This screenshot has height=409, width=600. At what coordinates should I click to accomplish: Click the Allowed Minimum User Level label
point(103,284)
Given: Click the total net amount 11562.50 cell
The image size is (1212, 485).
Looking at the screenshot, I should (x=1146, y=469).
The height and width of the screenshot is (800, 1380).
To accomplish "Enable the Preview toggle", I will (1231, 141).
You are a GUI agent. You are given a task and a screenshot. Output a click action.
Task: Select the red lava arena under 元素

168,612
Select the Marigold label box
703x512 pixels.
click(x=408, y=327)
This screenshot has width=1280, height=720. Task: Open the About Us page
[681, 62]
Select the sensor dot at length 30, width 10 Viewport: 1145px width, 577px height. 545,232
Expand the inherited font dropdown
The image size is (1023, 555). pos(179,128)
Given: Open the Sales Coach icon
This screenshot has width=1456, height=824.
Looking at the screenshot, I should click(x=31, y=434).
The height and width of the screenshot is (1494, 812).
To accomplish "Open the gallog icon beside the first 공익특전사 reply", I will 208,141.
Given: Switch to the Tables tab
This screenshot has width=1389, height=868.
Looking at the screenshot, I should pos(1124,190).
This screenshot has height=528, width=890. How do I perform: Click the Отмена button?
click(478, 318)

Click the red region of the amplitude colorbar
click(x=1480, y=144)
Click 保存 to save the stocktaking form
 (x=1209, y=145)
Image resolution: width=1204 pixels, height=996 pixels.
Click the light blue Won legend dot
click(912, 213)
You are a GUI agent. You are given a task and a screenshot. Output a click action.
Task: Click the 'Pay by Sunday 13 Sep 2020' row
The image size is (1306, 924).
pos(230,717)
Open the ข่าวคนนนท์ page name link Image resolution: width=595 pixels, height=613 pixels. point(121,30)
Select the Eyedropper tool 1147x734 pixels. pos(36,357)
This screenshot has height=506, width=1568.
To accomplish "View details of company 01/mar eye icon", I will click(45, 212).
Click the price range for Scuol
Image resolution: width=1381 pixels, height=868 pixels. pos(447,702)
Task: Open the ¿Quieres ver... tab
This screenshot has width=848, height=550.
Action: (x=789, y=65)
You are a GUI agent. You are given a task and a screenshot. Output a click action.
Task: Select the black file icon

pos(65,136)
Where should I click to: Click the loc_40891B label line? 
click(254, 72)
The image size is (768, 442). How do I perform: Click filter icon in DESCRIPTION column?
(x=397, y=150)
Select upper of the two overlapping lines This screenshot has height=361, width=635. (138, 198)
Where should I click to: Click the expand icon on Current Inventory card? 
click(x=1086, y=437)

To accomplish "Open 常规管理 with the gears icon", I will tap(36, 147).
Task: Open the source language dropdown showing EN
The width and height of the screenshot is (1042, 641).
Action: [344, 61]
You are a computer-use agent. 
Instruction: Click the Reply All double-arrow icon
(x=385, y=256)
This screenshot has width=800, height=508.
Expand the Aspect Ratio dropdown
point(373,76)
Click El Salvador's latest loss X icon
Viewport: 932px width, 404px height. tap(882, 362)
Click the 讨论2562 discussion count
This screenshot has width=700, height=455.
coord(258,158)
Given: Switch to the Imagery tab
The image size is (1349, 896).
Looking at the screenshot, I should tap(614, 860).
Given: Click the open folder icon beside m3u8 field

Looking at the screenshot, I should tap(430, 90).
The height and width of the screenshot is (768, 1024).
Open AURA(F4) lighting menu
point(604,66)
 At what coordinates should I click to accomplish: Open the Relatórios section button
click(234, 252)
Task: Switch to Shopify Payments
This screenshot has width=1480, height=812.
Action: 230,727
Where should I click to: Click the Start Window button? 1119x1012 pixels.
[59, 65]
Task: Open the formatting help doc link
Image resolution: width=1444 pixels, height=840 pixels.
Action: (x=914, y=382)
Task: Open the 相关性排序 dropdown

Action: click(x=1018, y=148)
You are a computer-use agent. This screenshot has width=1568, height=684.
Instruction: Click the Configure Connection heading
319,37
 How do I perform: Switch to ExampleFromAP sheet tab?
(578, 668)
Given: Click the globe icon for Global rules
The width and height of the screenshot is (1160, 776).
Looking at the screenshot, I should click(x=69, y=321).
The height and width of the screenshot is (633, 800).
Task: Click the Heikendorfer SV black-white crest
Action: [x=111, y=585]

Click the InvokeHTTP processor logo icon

------------------------------------

WHAT IS EXPECTED: Without any alteration, repeat the entire listing.

SOLUTION FOR THIS EXERCISE:
This screenshot has height=409, width=600. At what coordinates should I click to accomplish: Click the Allowed Minimum User Level label
point(103,284)
Given: Click the total net amount 11562.50 cell
The image size is (1212, 485).
Looking at the screenshot, I should (x=1146, y=469).
The height and width of the screenshot is (800, 1380).
To accomplish "Enable the Preview toggle", I will (1231, 141).
You are a GUI agent. You are given a task and a screenshot. Output a click action.
Task: Select the red lava arena under 元素

168,612
Select the Marigold label box
703x512 pixels.
click(x=408, y=327)
This screenshot has width=1280, height=720. Task: Open the About Us page
[681, 62]
Select the sensor dot at length 30, width 10 Viewport: 1145px width, 577px height. 545,232
Expand the inherited font dropdown
The image size is (1023, 555). pos(179,128)
Given: Open the Sales Coach icon
This screenshot has width=1456, height=824.
Looking at the screenshot, I should click(x=31, y=434).
The height and width of the screenshot is (1494, 812).
To accomplish "Open the gallog icon beside the first 공익특전사 reply", I will 208,141.
Given: Switch to the Tables tab
This screenshot has width=1389, height=868.
Looking at the screenshot, I should pos(1124,190).
This screenshot has height=528, width=890. How do I perform: Click the Отмена button?
click(478, 318)

Click the red region of the amplitude colorbar
click(x=1480, y=144)
Click 保存 to save the stocktaking form
 (x=1209, y=145)
Image resolution: width=1204 pixels, height=996 pixels.
Click the light blue Won legend dot
click(912, 213)
You are a GUI agent. You are given a task and a screenshot. Output a click action.
Task: Click the 'Pay by Sunday 13 Sep 2020' row
The image size is (1306, 924).
pos(230,717)
Open the ข่าวคนนนท์ page name link Image resolution: width=595 pixels, height=613 pixels. point(121,30)
Select the Eyedropper tool 1147x734 pixels. pos(36,357)
This screenshot has height=506, width=1568.
To accomplish "View details of company 01/mar eye icon", I will click(45, 212).
Click the price range for Scuol
Image resolution: width=1381 pixels, height=868 pixels. pos(447,702)
Task: Open the ¿Quieres ver... tab
This screenshot has width=848, height=550.
Action: (x=789, y=65)
You are a GUI agent. You are given a task and a screenshot. Output a click action.
Task: Select the black file icon

pos(65,136)
Where should I click to: Click the loc_40891B label line? 
click(254, 72)
The image size is (768, 442). How do I perform: Click filter icon in DESCRIPTION column?
(x=397, y=150)
Select upper of the two overlapping lines This screenshot has height=361, width=635. (138, 198)
Where should I click to: Click the expand icon on Current Inventory card? 
click(x=1086, y=437)

To accomplish "Open 常规管理 with the gears icon", I will tap(36, 147).
Task: Open the source language dropdown showing EN
The width and height of the screenshot is (1042, 641).
Action: [344, 61]
You are a computer-use agent. 
Instruction: Click the Reply All double-arrow icon
(x=385, y=256)
This screenshot has width=800, height=508.
Expand the Aspect Ratio dropdown
point(373,76)
Click El Salvador's latest loss X icon
Viewport: 932px width, 404px height. tap(882, 362)
Click the 讨论2562 discussion count
This screenshot has width=700, height=455.
coord(258,158)
Given: Switch to the Imagery tab
The image size is (1349, 896).
Looking at the screenshot, I should tap(614, 860).
Given: Click the open folder icon beside m3u8 field

Looking at the screenshot, I should tap(430, 90).
The height and width of the screenshot is (768, 1024).
Open AURA(F4) lighting menu
point(604,66)
 At what coordinates should I click to accomplish: Open the Relatórios section button
click(234, 252)
Task: Switch to Shopify Payments
This screenshot has width=1480, height=812.
Action: 230,727
Where should I click to: Click the Start Window button? 1119x1012 pixels.
[59, 65]
Task: Open the formatting help doc link
Image resolution: width=1444 pixels, height=840 pixels.
Action: (x=914, y=382)
Task: Open the 相关性排序 dropdown

Action: click(x=1018, y=148)
You are a computer-use agent. This screenshot has width=1568, height=684.
Instruction: Click the Configure Connection heading
319,37
 How do I perform: Switch to ExampleFromAP sheet tab?
(578, 668)
Given: Click the globe icon for Global rules
The width and height of the screenshot is (1160, 776).
Looking at the screenshot, I should click(x=69, y=321).
The height and width of the screenshot is (633, 800).
Task: Click the Heikendorfer SV black-white crest
Action: [x=111, y=585]

Click the InvokeHTTP processor logo icon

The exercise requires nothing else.